Task to complete →
For this exercise, output every line of the data as it stands.

Material for this exercise →
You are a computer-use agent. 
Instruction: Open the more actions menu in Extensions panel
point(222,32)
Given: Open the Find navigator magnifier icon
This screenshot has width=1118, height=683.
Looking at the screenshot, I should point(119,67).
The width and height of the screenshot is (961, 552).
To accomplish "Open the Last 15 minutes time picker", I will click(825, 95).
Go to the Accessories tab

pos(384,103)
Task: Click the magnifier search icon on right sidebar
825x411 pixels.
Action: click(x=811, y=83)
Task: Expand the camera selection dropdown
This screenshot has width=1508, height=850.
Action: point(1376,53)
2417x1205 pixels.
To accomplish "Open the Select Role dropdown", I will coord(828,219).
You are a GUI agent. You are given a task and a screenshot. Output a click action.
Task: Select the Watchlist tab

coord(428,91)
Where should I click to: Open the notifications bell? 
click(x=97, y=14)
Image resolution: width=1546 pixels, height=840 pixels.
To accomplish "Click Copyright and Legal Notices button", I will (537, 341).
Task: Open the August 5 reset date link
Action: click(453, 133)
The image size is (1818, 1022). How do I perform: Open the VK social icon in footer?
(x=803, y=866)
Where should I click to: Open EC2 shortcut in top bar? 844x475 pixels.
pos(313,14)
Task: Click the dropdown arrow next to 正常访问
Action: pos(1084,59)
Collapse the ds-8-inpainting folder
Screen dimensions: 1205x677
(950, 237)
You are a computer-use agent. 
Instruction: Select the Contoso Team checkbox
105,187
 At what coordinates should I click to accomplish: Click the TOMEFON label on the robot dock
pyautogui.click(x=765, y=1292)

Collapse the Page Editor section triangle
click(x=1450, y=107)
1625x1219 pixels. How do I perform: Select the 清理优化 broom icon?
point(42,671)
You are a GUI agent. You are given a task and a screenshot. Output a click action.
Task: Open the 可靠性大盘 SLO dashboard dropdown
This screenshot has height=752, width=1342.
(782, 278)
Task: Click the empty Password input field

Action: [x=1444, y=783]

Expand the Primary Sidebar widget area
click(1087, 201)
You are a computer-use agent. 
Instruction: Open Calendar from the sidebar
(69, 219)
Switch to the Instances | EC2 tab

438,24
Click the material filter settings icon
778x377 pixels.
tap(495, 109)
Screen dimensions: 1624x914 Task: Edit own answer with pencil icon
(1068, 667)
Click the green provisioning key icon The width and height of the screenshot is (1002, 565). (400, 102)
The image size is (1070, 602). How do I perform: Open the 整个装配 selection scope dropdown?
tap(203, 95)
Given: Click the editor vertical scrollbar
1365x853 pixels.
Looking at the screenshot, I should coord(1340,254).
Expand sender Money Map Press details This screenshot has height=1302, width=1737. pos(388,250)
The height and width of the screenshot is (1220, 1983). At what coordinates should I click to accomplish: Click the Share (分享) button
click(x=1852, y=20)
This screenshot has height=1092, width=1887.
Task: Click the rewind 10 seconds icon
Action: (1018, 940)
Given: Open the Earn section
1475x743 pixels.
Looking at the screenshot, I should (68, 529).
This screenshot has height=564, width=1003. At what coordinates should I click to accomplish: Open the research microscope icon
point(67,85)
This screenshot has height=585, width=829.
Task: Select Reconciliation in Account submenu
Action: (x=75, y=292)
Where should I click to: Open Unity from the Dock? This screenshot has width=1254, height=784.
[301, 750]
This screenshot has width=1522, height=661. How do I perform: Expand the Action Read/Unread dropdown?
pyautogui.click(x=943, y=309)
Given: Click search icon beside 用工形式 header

Response for this exercise →
You are a computer-use agent. 
Instruction: Open the more actions menu in Extensions panel
point(222,32)
Given: Open the Find navigator magnifier icon
This screenshot has width=1118, height=683.
Looking at the screenshot, I should point(119,67).
The width and height of the screenshot is (961, 552).
To accomplish "Open the Last 15 minutes time picker", I will click(825, 95).
Go to the Accessories tab

pos(384,103)
Task: Click the magnifier search icon on right sidebar
825x411 pixels.
Action: click(x=811, y=83)
Task: Expand the camera selection dropdown
This screenshot has width=1508, height=850.
Action: point(1376,53)
2417x1205 pixels.
To accomplish "Open the Select Role dropdown", I will coord(828,219).
You are a GUI agent. You are given a task and a screenshot. Output a click action.
Task: Select the Watchlist tab

coord(428,91)
Where should I click to: Open the notifications bell? 
click(x=97, y=14)
Image resolution: width=1546 pixels, height=840 pixels.
To accomplish "Click Copyright and Legal Notices button", I will (537, 341).
Task: Open the August 5 reset date link
Action: click(453, 133)
The image size is (1818, 1022). How do I perform: Open the VK social icon in footer?
(x=803, y=866)
Where should I click to: Open EC2 shortcut in top bar? 844x475 pixels.
pos(313,14)
Task: Click the dropdown arrow next to 正常访问
Action: pos(1084,59)
Collapse the ds-8-inpainting folder
Screen dimensions: 1205x677
(950, 237)
You are a computer-use agent. 
Instruction: Select the Contoso Team checkbox
105,187
 At what coordinates should I click to accomplish: Click the TOMEFON label on the robot dock
pyautogui.click(x=765, y=1292)

Collapse the Page Editor section triangle
click(x=1450, y=107)
1625x1219 pixels. How do I perform: Select the 清理优化 broom icon?
point(42,671)
You are a GUI agent. You are given a task and a screenshot. Output a click action.
Task: Open the 可靠性大盘 SLO dashboard dropdown
This screenshot has height=752, width=1342.
(782, 278)
Task: Click the empty Password input field

Action: [x=1444, y=783]

Expand the Primary Sidebar widget area
click(1087, 201)
You are a computer-use agent. 
Instruction: Open Calendar from the sidebar
(69, 219)
Switch to the Instances | EC2 tab

438,24
Click the material filter settings icon
778x377 pixels.
tap(495, 109)
Screen dimensions: 1624x914 Task: Edit own answer with pencil icon
(1068, 667)
Click the green provisioning key icon The width and height of the screenshot is (1002, 565). (400, 102)
The image size is (1070, 602). How do I perform: Open the 整个装配 selection scope dropdown?
tap(203, 95)
Given: Click the editor vertical scrollbar
1365x853 pixels.
Looking at the screenshot, I should coord(1340,254).
Expand sender Money Map Press details This screenshot has height=1302, width=1737. pos(388,250)
The height and width of the screenshot is (1220, 1983). At what coordinates should I click to accomplish: Click the Share (分享) button
click(x=1852, y=20)
This screenshot has height=1092, width=1887.
Task: Click the rewind 10 seconds icon
Action: (1018, 940)
Given: Open the Earn section
1475x743 pixels.
Looking at the screenshot, I should (68, 529).
This screenshot has height=564, width=1003. At what coordinates should I click to accomplish: Open the research microscope icon
point(67,85)
This screenshot has height=585, width=829.
Task: Select Reconciliation in Account submenu
Action: (x=75, y=292)
Where should I click to: Open Unity from the Dock? This screenshot has width=1254, height=784.
[301, 750]
This screenshot has width=1522, height=661. How do I perform: Expand the Action Read/Unread dropdown?
pyautogui.click(x=943, y=309)
Given: Click search icon beside 用工形式 header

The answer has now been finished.